New Highbrook day care centre, Active Explorers, doesn’t have a carpenter or odd job man on the payroll. It has Nanny Deb! Handywoman, casual teacher, Girl Friday, Deb Lawson is a rare breed in today’s world as HELEN PERRY discovered.
Give Deb Lawson a toaster cord, light switch, vacuum cleaner pipe, plumbing joint, wooden pallet, an array of tins or any number of building materials and before you know it she will have created a bus, a boat or maybe a bulldozer.
The former primary school teacher, now turned early learning centre all-rounder, knows playtime paraphernalia doesn’t have to come from a children’s toy shop.
“There are hundreds of recyclable items which can be turned into durable and captivating equipment which will keep little ones busy on and off all day,” says Deb, who is best known as Nanny Deb to the centre’s children.
With as little as a hammer, some string and a few nails – well, maybe a bit more than that, a drill never goes astray – and this creative will soon have that bus, that boat or that bulldozer underway.
Not to mention the likes of a music wall, a sound centre, a hole-in-one golf ramp or even a whole adventure playground for little ones. “I’ve always been a bit of a handyperson,” she admits. “I hate waste and I like making things, so that works out well.”
Indeed, put the two together and what does Deb get – a wide range of preschool activities which foster children’s motor skills, imagination, sense of balance, eye/hand co-ordination and more.
But, perhaps more importantly, she is building respect for resources and recycling.
“I’m lucky to have a son who is a builder and a brother-in-law who is an electrician; I source a lot of items from their off cuts. Other tradies throw in bits and pieces too. Nail it all together, add a wheel and an old duvet cover and you have the makings of a sail boat or take an electrical spool, an old TV remote, some keys and a pot of paint and I’m on the way to constructing a handsome car for pre-schoolers.”
Deb says there’s always something going begging and by using a little imagination, parents and others can save money and gain a great deal of satisfaction from their carpentry efforts.

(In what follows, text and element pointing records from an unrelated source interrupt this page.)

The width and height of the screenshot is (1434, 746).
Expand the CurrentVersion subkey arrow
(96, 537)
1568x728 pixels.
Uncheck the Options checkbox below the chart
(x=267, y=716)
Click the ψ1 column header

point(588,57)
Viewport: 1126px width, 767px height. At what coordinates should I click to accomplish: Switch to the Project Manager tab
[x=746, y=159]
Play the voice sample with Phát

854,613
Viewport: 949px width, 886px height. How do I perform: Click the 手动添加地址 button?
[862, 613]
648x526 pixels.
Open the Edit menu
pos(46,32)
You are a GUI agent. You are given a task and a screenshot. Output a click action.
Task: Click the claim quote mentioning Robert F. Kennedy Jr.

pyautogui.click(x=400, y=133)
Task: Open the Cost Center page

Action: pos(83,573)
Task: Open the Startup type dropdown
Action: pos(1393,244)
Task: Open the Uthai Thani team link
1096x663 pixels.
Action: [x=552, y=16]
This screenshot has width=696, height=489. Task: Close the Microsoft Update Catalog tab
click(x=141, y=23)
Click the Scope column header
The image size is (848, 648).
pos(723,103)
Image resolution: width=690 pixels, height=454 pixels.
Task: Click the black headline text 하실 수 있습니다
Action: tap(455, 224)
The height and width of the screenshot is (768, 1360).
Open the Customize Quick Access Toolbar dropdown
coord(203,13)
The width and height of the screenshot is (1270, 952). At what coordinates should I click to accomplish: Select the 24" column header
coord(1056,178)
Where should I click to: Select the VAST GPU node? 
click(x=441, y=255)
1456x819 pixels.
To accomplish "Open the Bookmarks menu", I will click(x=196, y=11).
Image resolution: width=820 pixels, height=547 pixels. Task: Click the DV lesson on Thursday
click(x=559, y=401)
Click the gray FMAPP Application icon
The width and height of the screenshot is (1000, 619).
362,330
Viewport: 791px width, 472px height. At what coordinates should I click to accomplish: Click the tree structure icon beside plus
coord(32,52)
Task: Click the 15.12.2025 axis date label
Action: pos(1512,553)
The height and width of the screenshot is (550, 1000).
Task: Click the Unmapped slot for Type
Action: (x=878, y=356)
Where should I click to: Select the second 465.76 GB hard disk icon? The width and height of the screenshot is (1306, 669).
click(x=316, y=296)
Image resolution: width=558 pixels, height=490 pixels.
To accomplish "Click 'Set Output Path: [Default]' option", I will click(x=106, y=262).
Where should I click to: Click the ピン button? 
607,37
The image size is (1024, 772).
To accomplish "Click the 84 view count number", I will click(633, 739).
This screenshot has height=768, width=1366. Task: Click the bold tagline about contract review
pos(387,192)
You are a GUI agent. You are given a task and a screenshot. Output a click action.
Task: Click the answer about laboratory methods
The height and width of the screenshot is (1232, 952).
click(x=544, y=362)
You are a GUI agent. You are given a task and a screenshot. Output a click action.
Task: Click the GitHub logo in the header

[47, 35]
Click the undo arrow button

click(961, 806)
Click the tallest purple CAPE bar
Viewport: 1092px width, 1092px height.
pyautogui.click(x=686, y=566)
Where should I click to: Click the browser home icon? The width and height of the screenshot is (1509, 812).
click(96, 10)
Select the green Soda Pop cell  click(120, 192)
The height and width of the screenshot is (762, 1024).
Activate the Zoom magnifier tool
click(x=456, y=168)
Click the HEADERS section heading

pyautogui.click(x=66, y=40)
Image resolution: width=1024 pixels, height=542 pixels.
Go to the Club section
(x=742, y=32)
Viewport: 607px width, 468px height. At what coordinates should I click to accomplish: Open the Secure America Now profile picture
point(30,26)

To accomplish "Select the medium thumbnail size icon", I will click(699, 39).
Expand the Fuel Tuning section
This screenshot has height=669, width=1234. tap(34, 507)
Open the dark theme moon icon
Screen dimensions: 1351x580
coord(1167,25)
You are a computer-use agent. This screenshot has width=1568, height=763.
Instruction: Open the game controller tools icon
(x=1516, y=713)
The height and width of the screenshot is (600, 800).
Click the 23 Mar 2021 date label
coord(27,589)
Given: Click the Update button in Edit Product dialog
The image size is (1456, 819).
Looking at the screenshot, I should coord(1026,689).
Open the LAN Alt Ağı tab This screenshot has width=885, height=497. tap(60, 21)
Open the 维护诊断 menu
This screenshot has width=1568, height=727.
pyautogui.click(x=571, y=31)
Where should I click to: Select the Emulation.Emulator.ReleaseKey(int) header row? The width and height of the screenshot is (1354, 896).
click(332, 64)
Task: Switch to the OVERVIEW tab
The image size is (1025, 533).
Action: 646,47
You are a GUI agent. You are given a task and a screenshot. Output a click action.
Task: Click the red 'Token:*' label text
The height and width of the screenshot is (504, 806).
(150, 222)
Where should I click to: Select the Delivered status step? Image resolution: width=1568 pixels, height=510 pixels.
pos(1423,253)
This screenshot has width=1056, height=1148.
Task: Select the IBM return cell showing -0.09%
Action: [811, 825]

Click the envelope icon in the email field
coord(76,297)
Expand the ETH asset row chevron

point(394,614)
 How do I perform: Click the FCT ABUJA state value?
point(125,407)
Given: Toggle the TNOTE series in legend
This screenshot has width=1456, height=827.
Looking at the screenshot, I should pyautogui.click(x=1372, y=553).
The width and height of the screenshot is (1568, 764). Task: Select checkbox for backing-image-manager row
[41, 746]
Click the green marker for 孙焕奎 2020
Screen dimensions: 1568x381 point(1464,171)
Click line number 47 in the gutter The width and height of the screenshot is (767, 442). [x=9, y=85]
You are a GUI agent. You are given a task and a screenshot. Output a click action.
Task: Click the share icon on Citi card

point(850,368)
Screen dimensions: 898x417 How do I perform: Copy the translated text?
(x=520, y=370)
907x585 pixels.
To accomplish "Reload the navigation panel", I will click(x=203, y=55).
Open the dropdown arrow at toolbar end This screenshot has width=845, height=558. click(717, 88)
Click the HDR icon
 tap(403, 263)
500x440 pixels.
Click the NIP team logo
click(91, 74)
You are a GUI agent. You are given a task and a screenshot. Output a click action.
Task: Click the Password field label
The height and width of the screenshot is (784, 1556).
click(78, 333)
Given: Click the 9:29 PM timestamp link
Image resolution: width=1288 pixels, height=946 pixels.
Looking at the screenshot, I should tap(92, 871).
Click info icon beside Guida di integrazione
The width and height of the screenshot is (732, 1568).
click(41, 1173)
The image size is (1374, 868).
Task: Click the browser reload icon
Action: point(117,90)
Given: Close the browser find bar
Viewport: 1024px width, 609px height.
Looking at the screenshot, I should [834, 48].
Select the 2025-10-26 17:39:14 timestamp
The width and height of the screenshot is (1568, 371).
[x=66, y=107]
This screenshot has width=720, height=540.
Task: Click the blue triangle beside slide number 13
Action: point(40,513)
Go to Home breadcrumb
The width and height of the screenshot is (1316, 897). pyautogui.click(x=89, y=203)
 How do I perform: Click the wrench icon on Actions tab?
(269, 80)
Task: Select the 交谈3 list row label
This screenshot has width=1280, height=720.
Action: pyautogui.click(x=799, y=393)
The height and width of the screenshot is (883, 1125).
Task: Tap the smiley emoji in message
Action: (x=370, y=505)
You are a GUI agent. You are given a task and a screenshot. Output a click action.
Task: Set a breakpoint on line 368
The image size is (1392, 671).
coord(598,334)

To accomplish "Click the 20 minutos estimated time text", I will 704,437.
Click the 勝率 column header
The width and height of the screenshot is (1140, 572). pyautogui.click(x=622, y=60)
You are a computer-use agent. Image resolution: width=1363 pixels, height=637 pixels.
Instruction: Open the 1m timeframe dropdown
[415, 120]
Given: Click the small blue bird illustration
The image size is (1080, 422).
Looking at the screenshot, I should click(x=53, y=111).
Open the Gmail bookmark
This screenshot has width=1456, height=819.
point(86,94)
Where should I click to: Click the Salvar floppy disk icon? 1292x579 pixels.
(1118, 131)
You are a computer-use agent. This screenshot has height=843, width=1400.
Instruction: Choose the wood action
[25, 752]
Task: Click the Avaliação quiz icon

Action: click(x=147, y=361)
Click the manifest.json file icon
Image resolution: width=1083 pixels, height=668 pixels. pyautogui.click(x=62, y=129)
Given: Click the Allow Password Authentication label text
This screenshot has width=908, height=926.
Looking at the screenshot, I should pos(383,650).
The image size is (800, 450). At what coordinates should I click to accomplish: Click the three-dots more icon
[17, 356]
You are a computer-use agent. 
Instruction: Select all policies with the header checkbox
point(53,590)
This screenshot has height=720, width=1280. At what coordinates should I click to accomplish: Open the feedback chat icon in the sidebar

“For example, you don’t have to be highly skilled to make an activity table. Once you have a suitable table or a board to form a table top, start attaching things such as light switches, counter bells, a zip, shoe laces, small tins that open and shut, a pile of pierced plastic bottle tops slid down a blunted of nail so they can twist and turn, Velcro…in fact, anything tactile that feels, good, makes a noise, moves and inspires curiosity.
“Little children will spend hours turning, twisting, banging, ringing and exploring the table and it will probably be a more durable, more exciting and less expensive than a shop bought plastic model.”
While Deb never seems to tire of creating new educational ideas to foster interaction and a sense of adventure, she says at Active Explorers it is respect for the planet’s resources and commitment to recycling that impresses her.
“Children here learn to clean up after themselves and to appreciate that what some people call waste, usually has many other uses. Hopefully, this is a lesson they will take with them through life. In the meantime, I’m enjoying the chance to use my skills in a practical way while still interacting with youngsters.”